What is important is that it is not likely that the wrong quotations were malicious. The new recording (first published by the Wall Street Journal) doesn't get Trump off the hook. Trump is still inappropriately pressuring state officials to find outcomes that will affect Georgia's outcome in his favor. And the exact quotations have no significantly different result. (If they were just quoted and not quoted, there would probably be no objection to them.)
What seems to have happened is that either Watson or Fuchs were a little sloppy in an exact quotation against a paraphrase because they had neither the audio on hand nor strong notes.
The two differences that deserved correction were as follows. First, the Post originally claimed that Trump asked Watson to "find the scam". What he actually said was:
"When you get to Fulton you will find things that are going to be incredible, the dishonesty that we have heard is only good sources, really good sources. But Fulton is the motherlode you know, Fulton County .. .
…. You dropped ballot papers. They dropped all of those ballots.
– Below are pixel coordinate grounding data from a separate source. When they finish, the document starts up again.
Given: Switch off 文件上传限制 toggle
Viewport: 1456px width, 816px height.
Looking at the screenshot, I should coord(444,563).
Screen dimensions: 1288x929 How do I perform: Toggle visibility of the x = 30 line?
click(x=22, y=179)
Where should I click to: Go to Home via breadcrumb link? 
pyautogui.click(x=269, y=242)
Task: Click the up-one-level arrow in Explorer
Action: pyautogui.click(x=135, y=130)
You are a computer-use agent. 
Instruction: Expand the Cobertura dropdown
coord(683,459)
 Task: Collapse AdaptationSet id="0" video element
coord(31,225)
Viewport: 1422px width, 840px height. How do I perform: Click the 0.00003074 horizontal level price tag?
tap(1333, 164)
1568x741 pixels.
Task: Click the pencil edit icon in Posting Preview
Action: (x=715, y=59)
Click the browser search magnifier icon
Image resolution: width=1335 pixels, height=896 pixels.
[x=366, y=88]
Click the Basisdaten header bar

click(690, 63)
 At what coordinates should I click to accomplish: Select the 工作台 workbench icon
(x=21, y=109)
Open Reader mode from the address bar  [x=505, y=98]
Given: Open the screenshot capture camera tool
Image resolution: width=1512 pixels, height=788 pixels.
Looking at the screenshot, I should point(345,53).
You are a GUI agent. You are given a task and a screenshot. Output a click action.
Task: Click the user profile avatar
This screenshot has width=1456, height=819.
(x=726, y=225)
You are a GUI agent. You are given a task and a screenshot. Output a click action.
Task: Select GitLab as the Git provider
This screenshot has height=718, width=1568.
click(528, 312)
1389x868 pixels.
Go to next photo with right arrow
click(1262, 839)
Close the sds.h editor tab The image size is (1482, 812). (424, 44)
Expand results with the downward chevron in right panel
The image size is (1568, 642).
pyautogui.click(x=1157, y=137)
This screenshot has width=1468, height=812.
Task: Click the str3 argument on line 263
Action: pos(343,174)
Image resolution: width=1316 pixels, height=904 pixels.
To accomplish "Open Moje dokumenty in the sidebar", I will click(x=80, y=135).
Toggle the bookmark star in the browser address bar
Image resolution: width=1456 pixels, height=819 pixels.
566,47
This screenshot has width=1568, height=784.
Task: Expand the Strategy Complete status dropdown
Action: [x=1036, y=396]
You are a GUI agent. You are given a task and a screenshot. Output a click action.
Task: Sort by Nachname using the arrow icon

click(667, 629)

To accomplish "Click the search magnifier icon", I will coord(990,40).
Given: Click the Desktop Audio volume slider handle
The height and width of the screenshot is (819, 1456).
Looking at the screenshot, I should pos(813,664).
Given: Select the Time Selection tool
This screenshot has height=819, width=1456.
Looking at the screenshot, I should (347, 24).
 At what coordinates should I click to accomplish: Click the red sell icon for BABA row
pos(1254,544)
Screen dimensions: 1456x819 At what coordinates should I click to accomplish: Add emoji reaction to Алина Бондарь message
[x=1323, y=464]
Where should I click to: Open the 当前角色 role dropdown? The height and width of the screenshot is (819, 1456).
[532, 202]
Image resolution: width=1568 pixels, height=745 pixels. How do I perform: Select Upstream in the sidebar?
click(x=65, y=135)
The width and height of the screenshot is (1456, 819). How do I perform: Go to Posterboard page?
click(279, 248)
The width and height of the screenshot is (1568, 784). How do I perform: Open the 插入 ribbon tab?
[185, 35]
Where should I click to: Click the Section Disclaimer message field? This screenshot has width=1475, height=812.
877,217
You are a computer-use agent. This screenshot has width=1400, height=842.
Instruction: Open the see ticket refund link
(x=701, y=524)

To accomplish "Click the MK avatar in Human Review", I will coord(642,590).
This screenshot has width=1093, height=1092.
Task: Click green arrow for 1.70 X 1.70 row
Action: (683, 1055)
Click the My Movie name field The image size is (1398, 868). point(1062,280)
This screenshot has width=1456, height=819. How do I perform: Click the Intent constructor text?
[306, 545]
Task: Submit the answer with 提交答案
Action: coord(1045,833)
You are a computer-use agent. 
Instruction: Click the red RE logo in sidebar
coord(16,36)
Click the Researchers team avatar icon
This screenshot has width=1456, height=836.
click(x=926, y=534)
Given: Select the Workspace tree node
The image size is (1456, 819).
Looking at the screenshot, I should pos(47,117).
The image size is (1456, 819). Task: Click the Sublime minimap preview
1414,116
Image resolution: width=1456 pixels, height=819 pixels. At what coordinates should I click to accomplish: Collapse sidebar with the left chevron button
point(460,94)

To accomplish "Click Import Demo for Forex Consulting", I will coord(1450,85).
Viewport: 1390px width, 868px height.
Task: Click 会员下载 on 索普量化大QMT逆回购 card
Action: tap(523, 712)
Stacey Abrams, really awful. just a terrible thing. "
Apparently, Trump told Watson that the fraud had occurred and that she could "find" alleged evidence of it in Fulton County, but he did not use the exact phrase "find the fraud".
Second, the Post originally claimed that Trump said Watson was "a national hero". He did not say those words, but said (amid incoherent and difficult-to-follow forays) that your job was "the most important" in the country and that if the "correct answer" comes out, "you will be commended":
"What you do is so important …"
… it's just that you have the most important job in the country right now …
… If the correct answer comes out, you will be praised! I don't know why – they made it so difficult – they get praise, people will say "great"!
… whatever you can do, Frances. It's a great thing. It's an important thing for the country. So important. You have no idea it's so important. "
When quotation marks are used in a journalism outlet, it is important that those quotation marks are spot on. However, fallacies in human memory make assigning exact quotations without solid evidence an inherently tricky business. One wonders how many quotes in other major media reports or books would have to be corrected if audio recordings of their exact language were to be made.
What the new inclusion doesn't do is provide a much different picture of what Trump was up to on that appeal than the Post's original story. However, Trump is well aware of the fact that most people will only vaguely recall the details, mixing calls from Raffensperger and Watson, and seeing reports of a correction regarding Trump's Georgia phone call. Those who sympathize with Trump or are skeptical of the media will wonder if he's gotten a bad rap for this bigger story. He did not.